Glen Wood began his working life hauling timber to Virginia’s sawmills before deciding that racing cars offered a more exciting – and ultimately profitable – way of life.
It turned out to be a decision well made. The complete story of Wood’s accomplishments in NASCAR has yet to be written but the next chapter unfolds Jan. 20 when the 86-year-old Wood is inducted into the NASCAR Hall of Fame.
Though Wood won just four times – all at Bowman-Gray Stadium in North Carolina – he planted the seeds that germinated into NASCAR Sprint Cup Series racing history that continues to be made today.
Glen Wood and brothers Leonard, Delano, Clay and Ray Lee went from weekend racers to the Stuart, Va.-based team that for more than 50 years has employed some of NASCAR’s greatest names. Glen Wood won his first race in 1960.
Trevor Bayne won last year’s Daytona 500 bookending a litany of superstar winners that includes NASCAR Hall of Fame member David Pearson, fellow Hall inductee Cale Yarborough, Tiny Lund, Marvin Panch, A.J. Foyt, Buddy Baker, Neil Bonnett and road racer Dan Gurney.
Wood’s team has won 98 times in seven different decades, a total that includes five Daytona 500s. The Wood Brothers also excelled outside the NASCAR world, sending Jim Clark to victory in the 1965 Indianapolis 500.
“It’s such a long trip from 1950 to now. It’s sort of hard to believe,” said Wood following the announcement of his selection to the NASCAR Hall of Fame. “It’s one of the biggest honors you could have. I didn’t come here alone; I had a lot of help. There’s five of us brothers. All of those helped at one time or another.”
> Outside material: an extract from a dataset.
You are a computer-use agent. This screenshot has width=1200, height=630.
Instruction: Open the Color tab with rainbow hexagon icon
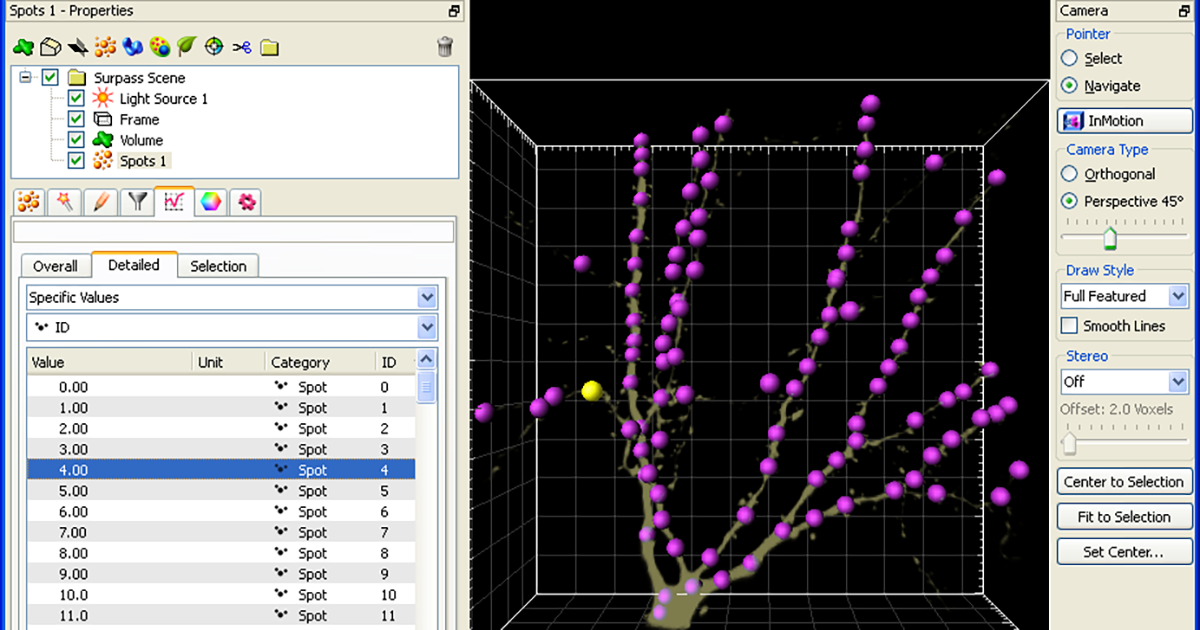(x=209, y=202)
Wood’s brother and choreographer of the modern pit stop, Leonard, has been nominated for future NASCAR Hall of Fame consideration.
Glen Wood – whose early racing nickname was “Woodchopper” because he owned a saw mill – began racing in an era where stock cars actually were street cars.
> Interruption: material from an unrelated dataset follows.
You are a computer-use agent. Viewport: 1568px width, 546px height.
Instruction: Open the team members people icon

When Speedy Thompson won the inaugural National 400 at Charlotte Motor Speedway in 1960, the Ford he drove had been junked because of fire damage. The fire saved the Woods from having to removing heavy soundproofing and other materials – ultimately removing weight as well.
The victory was the team’s first on a superspeedway. Wood would later say that his share of the $12,710 purse was a turning point.
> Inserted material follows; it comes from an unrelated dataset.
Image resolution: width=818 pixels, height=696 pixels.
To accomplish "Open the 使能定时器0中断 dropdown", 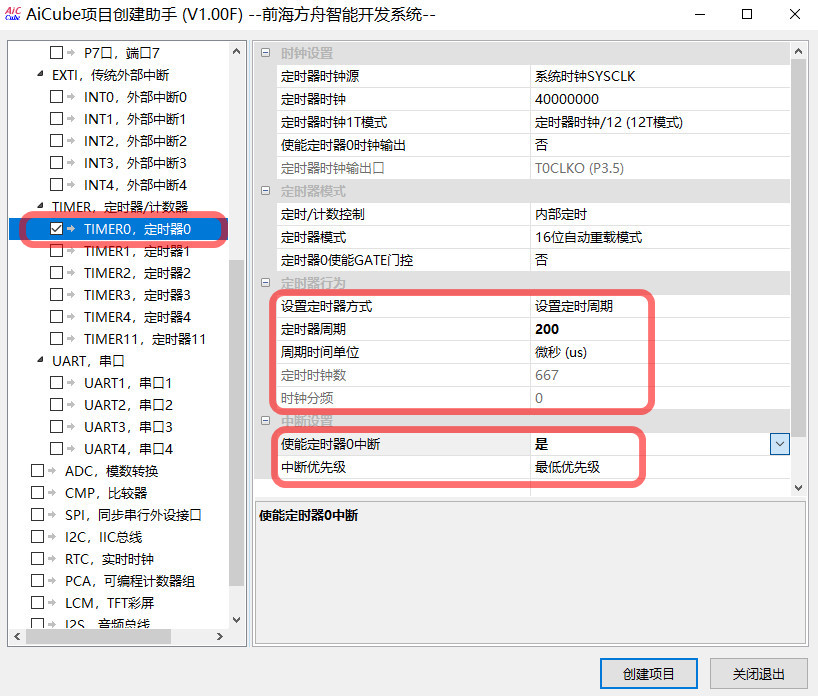I will tap(779, 443).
Wood purchased his first race car, a 1938 Ford Coupe, for $50 in 1950. As a NASCAR premier series driver, Wood was active from 1953 through 1964 ultimately competing in 62 races. His first victory came on April 18, 1960; his fourth and last on July 13, 1963. He was one of the day’s better qualifiers winning the pole 14 times. Wood’s average starting position was 6.1.
In 1959, he ran a career-high 20 races, finishing 13 times in the top 10. The following season statistically was his best: nine races, three wins, four poles and six top-five and seven top-10 finishes.
Wood and his brothers bought a 1961 Ford Starliner which they tested at Charlotte Motor Speedway on behalf of Ford, which had no factory-supported presence in the series at the time. The Woods and Ford entered NASCAR premier series racing together and have been paired since – the longest association between a race team and a manufacturer.
Tiny Lund claimed the team’s first Daytona 500 victory in 1963, substituting for Marvin Panch, who’d been injured the day before in a sports car race. Fellow NASCAR Hall of Fame inductee Yarborough won the race in 1968, followed by Foyt in 1972, NASCAR Hall of Famer Pearson in 1976 and Bayne in 2010.
The team’s association with Pearson was most notable. Pearson and the Woods won 43 times between 1972 and 1978, seasons in which the team pursued partial schedules comprising only the sport’s most significant events.
Between 1964 and 1968, Dan Gurney won four times at the old Riverside (Calif.) International Raceway road course driving for the Woods.
With children Eddie and Len Wood and Kim Hall, the organization scored its most improbable victory in last year’s Daytona 500. Bayne, driving in just his second NASCAR Sprint Cup race, gave the Woods their 98th victory. “It was unbelievable that that happened, we go down there with a rookie driver. He’d driven one time for us at Texas, and ran real well,” said Wood. “But I don’t think anybody would ever have dreamed he would’ve won the Daytona 500.”
Glen Wood remains a humble man – regardless of the history that he and his team continue to write in NASCAR. “I’d like to be remembered as a fair competitor, a man whose handshake was his word,” said Wood.